## Source document
--------------------------------------------------
Spondylodiscitis, also known as disc space infection or vertebral osteomyelitis, is characterized by inflammation and infection of the intervertebral disc and adjacent vertebral endplates [5]. The condition can result from hematogenous spread, direct inoculation, or contiguous spread from adjacent tissues. The incidence of spondylodiscitis is relatively low but has been increasing over time, likely due to factors such as an aging population, increased use of invasive spinal procedures, and a rise in intravenous drug use [6]. The clinical presentation of spondylodiscitis can vary widely depending on the causative organism, the location and extent of the infection, and the presence of neurologic involvement; it can involve cauda equina syndrome, debilitating back pain due to instability or bone destruction, and neurologic deficit.
MIS has transformed many surgical specialties by offering potential benefits over traditional open surgery. These advantages include reduced blood loss, shorter hospital stays, and less postoperative pain. Given these benefits, the application of MIS in managing spondylodiscitis, particularly in patients with neurologic deficits, deserves careful evaluation [2,4]. The review examines the efficacy and safety of MIS compared to established treatment modalities, focusing on outcomes such as neurologic recovery, infection control, morbidity, complication rates, length of hospital stay, and overall recovery. Additionally, it summarizes the evidence supporting the use of MIS as a viable alternative in the treatment of spondylodiscitis with neurologic deficits. Clinical recommendations are provided based on the strength of the evidence, emphasizing the need for continued research to optimize patient outcomes. Final thoughts underscore the potential of MIS to improve recovery and reduce morbidity in this patient population.
--------------------------------------------------
## Data to examine
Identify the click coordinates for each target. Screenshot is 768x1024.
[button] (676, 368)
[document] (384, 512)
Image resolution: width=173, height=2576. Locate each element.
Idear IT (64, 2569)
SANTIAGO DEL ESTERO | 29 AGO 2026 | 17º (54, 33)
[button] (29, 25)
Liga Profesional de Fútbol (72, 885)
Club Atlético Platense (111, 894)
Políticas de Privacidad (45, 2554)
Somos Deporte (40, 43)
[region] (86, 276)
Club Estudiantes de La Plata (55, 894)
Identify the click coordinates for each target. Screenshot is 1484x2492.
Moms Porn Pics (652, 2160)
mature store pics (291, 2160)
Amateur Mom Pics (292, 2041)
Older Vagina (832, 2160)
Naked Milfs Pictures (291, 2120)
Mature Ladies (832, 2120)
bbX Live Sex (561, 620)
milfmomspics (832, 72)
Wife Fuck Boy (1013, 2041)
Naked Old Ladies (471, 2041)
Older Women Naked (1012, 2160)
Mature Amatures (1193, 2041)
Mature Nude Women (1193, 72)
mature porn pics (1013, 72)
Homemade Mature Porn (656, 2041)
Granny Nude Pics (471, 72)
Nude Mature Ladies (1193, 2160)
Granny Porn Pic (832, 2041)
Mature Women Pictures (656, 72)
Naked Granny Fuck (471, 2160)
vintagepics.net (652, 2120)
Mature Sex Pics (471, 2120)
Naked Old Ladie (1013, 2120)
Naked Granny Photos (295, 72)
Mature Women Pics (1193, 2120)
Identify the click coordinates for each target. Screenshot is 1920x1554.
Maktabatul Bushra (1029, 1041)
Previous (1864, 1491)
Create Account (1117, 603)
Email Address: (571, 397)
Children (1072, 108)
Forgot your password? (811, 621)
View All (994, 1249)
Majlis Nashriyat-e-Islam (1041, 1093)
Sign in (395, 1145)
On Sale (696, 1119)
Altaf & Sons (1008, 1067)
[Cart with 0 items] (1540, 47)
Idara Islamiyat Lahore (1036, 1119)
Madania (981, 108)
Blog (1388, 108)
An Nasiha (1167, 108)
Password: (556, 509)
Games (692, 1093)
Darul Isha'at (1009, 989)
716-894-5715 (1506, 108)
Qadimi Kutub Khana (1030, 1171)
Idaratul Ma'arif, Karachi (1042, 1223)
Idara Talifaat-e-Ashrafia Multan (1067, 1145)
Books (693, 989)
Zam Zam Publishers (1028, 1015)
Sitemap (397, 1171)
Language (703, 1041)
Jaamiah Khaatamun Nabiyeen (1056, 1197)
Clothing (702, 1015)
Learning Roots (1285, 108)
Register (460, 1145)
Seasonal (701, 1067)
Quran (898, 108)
--------------------------------------------------
## The task
Write what comes next in the passage on spondylodiscitis, starting after its final sentence. The listing has no connection to the passage on spondylodiscitis.

## Exercise result
Review
Materials and methods
This review was conducted in accordance with Preferred Reporting Items for Systematic Reviews and Meta-Analyses (PRISMA) guidelines to evaluate the role of MIS as an alternative to open surgery in treating infectious spondylodiscitis in patients with neurological deficits. Studies were selected based on predefined inclusion and exclusion criteria, focusing on adult patients with confirmed infections and neurological impairment who underwent either MIS or open surgery. Case reports, patients with pre-existing neurologic deficit, patients with undiagnosed spine infection, and those who were managed solely conservatively were excluded. Additionally, non-English studies and animal studies were also excluded.
Initially, 176 studies were identified in a primary search for screening. After excluding papers that did not fulfill the inclusion criteria, 50 studies were included. The inclusion criteria consist of studies with diagnosed spondylodiscitis and patients with neurologic deficit who underwent surgical fixation and decompression. A comprehensive search of PubMed, Embase, Scopus, and the Cochrane Library was performed using relevant keywords and MeSH terms such as pyogenic spondylodiscitis, spinal instability, epidural abscess, neurological deficits, surgical intervention, and early decompression. Titles and abstracts were screened, followed by full-text review by two independent reviewers. Data extraction included study characteristics, surgical techniques, outcomes, complications, and follow-up details. Due to heterogeneity in methodologies and outcome measures, a qualitative synthesis was performed rather than a meta-analysis. A total of 50 studies were included, as shown in Figure 1. The goal was to assess the safety, effectiveness, and potential of MIS in managing this complex spine infection with neurologic deficit.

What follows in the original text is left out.